Weekend Reading – Benefits of working, a $1-trillion Apple, savings goals by age and more #moneystuff

Weekend Reading – Benefits of working, a $1-trillion Apple, savings goals by age and more #moneystuff

Welcome to my latest Weekend Reading edition – where I share some of my favourite articles from the week that was across the personal finance and investing blogosphere.

This was my article from the past week:

I was bold in sharing my financial freedom update here – targeting age 50 and beyond for some part-time work.  I have no idea if we’ll realize this milestone but it will be great if we do!

Have a great weekend!

Mark

From the oldie but goodie file – the benefits of working longer:

  • “Activation of the brain and activation of social networks may be critical…”
  • “I’ve seen a number of teachers who retire and don’t do anything they think is of value, and they go into decline pretty fast…”
  • “…the negative effects of retirement start to appear after the first few years of ceasing to work.

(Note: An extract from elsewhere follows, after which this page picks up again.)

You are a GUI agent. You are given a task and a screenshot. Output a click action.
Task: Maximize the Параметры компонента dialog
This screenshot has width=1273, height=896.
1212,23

The results, he found, do not differ by sex or between people with different educational and occupational backgrounds…”
  • “Volunteering and paid work produces better physical and mental health…”

I will work as long as I am physically and mentally able to but my goal towards semi-retirement is to have more choice in that matter – hence my post this week.

Dividend Growth Investor updated the list of U.S. dividend champions.

Apple Inc. became the first U.S.-based company with a market value of $1 trillion, four decades after it was co-founded by Steve Jobs.   I have to wonder what the next 40 years might be like for this company?

How would you manage a $1-million portfolio?

Here are some savings goals by age.   While I’m not typically a fan of this stuff since everyone is different, this article suggested you should have twice your income saved by age 40.  I think that’s a reasonable goal for many 40-somethings.  How do you or did you measure up when you were 40?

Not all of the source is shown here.